Acute rhinosinusitis is a common condition that involves blockage of the nose passage and mucus in the sinuses. The diagnosis of acute rhinosinusitis in this review is based on clinical symptoms only, i.e. purulent discharge from the nose or other rhinosinusitis-like symptoms, such as unilateral facial pain or pressure, pain when bending forward, pain in the upper teeth or when chewing, and post-nasal drip. It is often caused by a viral upper respiratory tract infection of which only 0.5% to 2% of cases are estimated to be complicated by a bacterial rhinosinusitis. Nevertheless, antibiotics (used to treat bacterial infections) are often prescribed. Unnecessary prescribing contributes to antimicrobial resistance in the community. Therefore, in order to provide clinicians and patients with evidence-based guidance for management, it is important to assess the effect of antibiotics in acute rhinosinusitis.
We found 10 trials with a low risk of bias involving 2450 participants. Overall, about half of all participants were cured after one week with antibiotic or placebo treatment and three-quarters were cured after 14 days. Antibiotics can shorten the time to cure, but only five more participants per 100 will cure faster after 7 to 14 days if they receive antibiotics instead of placebo, or 18 participants will need to be treated with antibiotics for one extra patient to be cured more quickly. However, for every eight patients treated with antibiotics one patient experiences an adverse event caused by the treatment. The rate of serious complications was very low in both the placebo and antibiotic treatment groups.
Given the lack of clear benefit in terms of rapid recovery and the increase in side effects in participants treated with antibiotics, antibiotics are not recommended as first line treatment in adults with clinically diagnosed acute rhinosinusitis. This review cannot make recommendations for treatment of children, patients with a suppressed immune system and patients with severe disease as these populations were not included in the available trials.

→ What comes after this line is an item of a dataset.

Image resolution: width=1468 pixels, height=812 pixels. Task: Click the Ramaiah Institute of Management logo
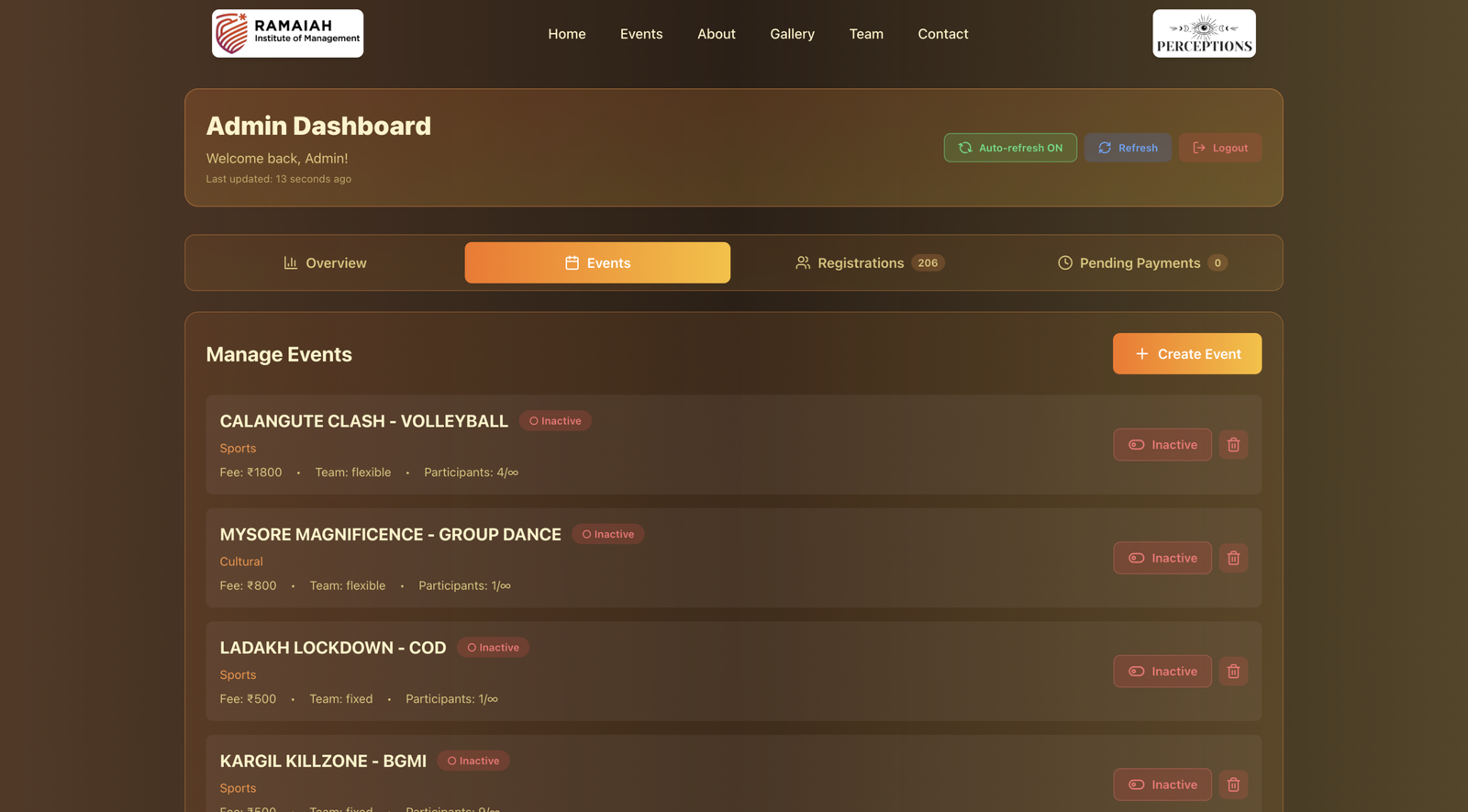pyautogui.click(x=287, y=34)
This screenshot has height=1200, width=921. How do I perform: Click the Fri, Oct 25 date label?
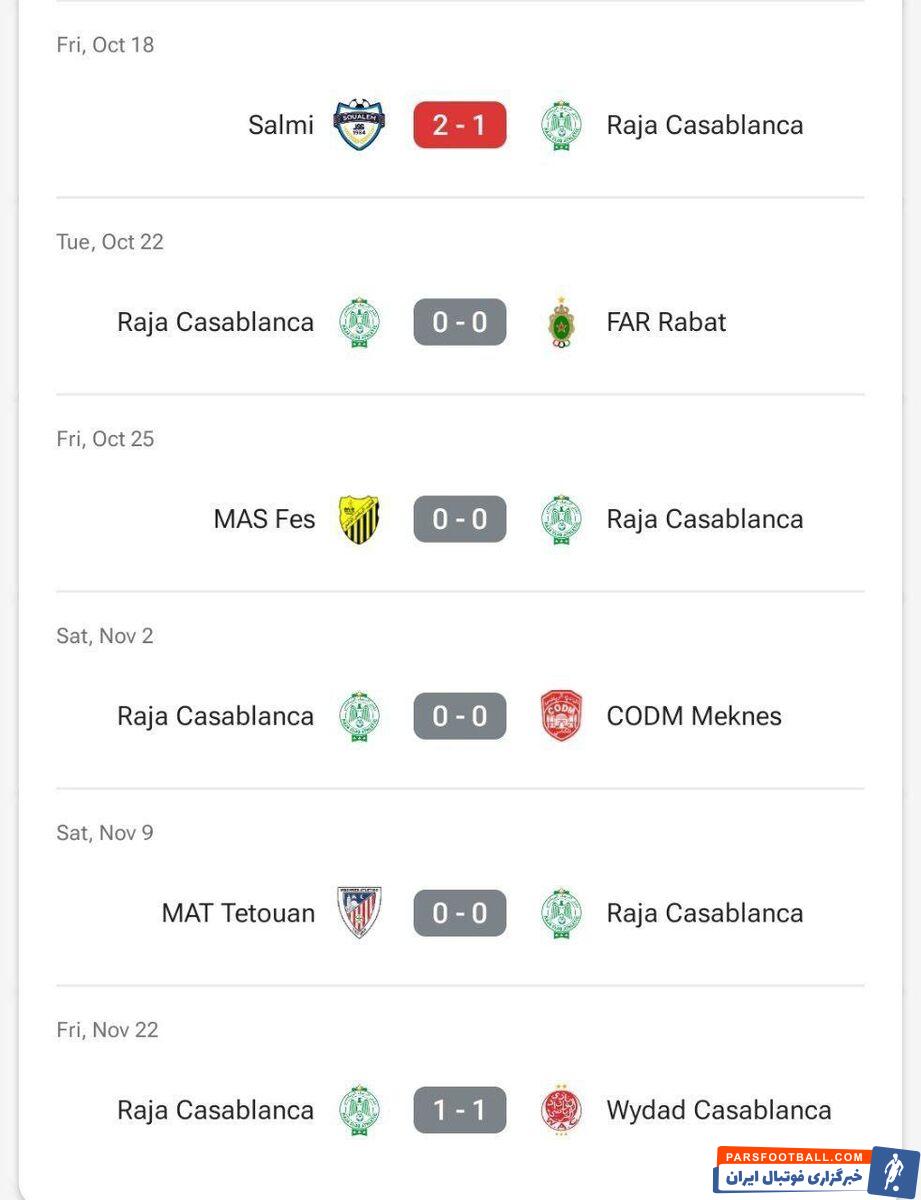[105, 439]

More studies are needed to identify which patients might benefit from antibiotics.
The potential benefit of antibiotics in the treatment of clinically diagnosed acute rhinosinusitis needs to be seen in the context of a high prevalence of adverse events. Taking into account antibiotic resistance and the very low incidence of serious complications, we conclude that there is no place for antibiotics for the patient with clinically diagnosed, uncomplicated acute rhinosinusitis. This review cannot make recommendations for children, patients with a suppressed immune system and patients with severe disease, as these populations were not included in the available trials.
In primary care settings, the diagnosis of rhinosinusitis is generally based on clinical signs and symptoms. Technical investigations are not routinely performed, nor recommended. Individual trials show a trend in favour of antibiotics, but the balance of benefit versus harm is unclear.
To assess the effect of antibiotics in adults with clinically diagnosed rhinosinusitis in primary care settings.
We searched the Cochrane Central Register of Controlled Trials (CENTRAL) (The Cochrane Library Issue 2, 2012), MEDLINE (January 1950 to February week 4, 2012) and EMBASE (January 1974 to February 2012).
Randomised controlled trials (RCTs) of antibiotics versus placebo in participants with rhinosinusitis-like signs or symptoms.
Two authors independently extracted data and assessed the risk of bias. We contacted trial authors for additional information. We collected information on adverse effects from the trials.
We included 10 trials involving 2450 participants. Overall, the risk of bias in these studies was low. Irrespective of the treatment group, 47% of participants were cured after one week and 71% after 14 days. Antibiotics can shorten the time to cure, but only five more participants per 100 will cure faster at any time point between 7 and 14 days if they receive antibiotics instead of placebo (number needed to treat to benefit (NNTB)) 18 (95% confidence interval (CI) 10 to 115, I2 statistic 0%, eight trials). Purulent secretion resolves faster with antibiotics (odds ratio (OR) 1.58 (95% CI 1.13 to 2.22)), (NNTB 11, 95% CI 6 to 51, I2 statistic 0%, three trials). However, 27% of the participants who received antibiotics and 15% of those who received placebo experienced adverse events (OR 2.10, 95% CI 1.60 to 2.77) (number needed to treat to harm (NNTH)) 8 (95% CI 6 to 13, I2 statistic 13%, seven trials). More participants in the placebo group needed to start antibiotic therapy because of an abnormal course of rhinosinusitis (OR 0.49, 95% CI 0.36 to 0.66), NNTH 20 (95% CI 14 to 35, I2 statistic 0%, eight trials). Only one disease-related complication (brain abscess) occurred in a patient treated with antibiotics.